Turkcell hisselerinin New York Borsası’nda işlem görmeye başlamasının 10’uncu yılı Wall Street’te kutlandı. Kutlamalara son Turkcell genel kurulu ve SPK tebliği damgasını vurdu. Gelişmeleri değerlendiren Turkcell Genel Müdürü Süreyya Ciliv, “Son 3 yılda yaşanan olaylara bakınca SPK tebliğinin çok yerinde olduğu ortada. Her türlü çıkar çatışmasından uzak bağımsız üyeler bu şirketin geleceğine odaklanabilirler. Bu tebliğ ile başta küçük yatırımcılar olmak üzere tüm hissedarların hakları korunmuş oldu” dedi.

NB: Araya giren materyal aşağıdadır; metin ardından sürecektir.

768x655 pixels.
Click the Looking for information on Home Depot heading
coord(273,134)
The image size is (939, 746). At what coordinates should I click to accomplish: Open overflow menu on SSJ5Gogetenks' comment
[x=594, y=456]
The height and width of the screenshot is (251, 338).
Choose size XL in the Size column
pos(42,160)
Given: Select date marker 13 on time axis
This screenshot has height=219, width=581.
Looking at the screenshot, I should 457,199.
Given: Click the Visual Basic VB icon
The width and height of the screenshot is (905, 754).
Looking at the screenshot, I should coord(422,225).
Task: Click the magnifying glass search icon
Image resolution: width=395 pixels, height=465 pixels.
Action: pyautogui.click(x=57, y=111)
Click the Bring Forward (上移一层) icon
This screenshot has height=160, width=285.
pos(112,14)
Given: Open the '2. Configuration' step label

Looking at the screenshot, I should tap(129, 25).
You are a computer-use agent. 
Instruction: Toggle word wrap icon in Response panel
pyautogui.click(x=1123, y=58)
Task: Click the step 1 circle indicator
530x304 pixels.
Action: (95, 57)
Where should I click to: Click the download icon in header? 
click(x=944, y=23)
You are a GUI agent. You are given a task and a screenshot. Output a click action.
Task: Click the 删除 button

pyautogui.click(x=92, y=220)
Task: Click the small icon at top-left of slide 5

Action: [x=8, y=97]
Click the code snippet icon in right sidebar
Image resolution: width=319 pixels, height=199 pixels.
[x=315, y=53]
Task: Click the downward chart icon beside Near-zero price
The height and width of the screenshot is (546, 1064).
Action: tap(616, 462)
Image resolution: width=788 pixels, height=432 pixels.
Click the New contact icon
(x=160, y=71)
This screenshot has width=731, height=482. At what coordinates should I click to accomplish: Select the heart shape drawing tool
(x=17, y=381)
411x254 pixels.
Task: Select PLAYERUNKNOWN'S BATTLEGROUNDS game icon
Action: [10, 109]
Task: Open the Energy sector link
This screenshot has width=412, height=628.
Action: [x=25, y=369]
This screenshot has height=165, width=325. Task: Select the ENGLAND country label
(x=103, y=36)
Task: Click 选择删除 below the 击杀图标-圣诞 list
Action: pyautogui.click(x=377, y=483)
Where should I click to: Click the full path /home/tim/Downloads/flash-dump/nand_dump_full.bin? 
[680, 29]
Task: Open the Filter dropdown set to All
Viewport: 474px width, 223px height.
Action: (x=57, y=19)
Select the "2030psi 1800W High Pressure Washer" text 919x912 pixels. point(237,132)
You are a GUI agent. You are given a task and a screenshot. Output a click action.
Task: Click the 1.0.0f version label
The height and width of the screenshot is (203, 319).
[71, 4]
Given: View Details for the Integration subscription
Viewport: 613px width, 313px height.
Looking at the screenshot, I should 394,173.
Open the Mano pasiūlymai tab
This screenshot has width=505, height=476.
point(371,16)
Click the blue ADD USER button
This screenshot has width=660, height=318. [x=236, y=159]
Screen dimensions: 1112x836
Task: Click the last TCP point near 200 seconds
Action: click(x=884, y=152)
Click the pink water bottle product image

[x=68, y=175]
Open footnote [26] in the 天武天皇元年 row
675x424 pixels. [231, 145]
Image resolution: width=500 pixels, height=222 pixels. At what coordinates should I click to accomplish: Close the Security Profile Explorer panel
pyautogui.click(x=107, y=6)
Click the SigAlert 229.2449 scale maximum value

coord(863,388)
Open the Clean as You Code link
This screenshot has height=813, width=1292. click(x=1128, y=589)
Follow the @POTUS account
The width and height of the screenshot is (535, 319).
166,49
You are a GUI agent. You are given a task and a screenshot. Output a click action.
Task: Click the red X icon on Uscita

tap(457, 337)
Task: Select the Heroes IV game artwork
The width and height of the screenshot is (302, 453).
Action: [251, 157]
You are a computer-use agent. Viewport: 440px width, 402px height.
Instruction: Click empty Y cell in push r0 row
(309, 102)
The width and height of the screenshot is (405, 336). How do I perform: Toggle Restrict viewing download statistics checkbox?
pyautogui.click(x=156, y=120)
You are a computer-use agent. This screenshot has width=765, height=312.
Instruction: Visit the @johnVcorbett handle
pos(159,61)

Turkcell hisse senetlerinin New York Borsası’nda (NYSE) işlem görmeye başlamasının 10’uncu yılı yine New Yok’ta Wall Street’te kutlandı. 10 yıl önceki ilk kutlamada New York Stock Exchange’ın ünlü balkonunda gongu çalmak üzere Mehmet Emin Karamehmet hazır bulunmuştu. O zaman Turkcell’in mutlak hakimiydi. Ancak geçen zaman içinde Turkcell’de dengeler değişti. Rus Alfa, şirketin hissedarı oldu ve TeliaSonera ile ortak hareket ederek, Karamehmet’in şirketteki gücünü kırmak istedi.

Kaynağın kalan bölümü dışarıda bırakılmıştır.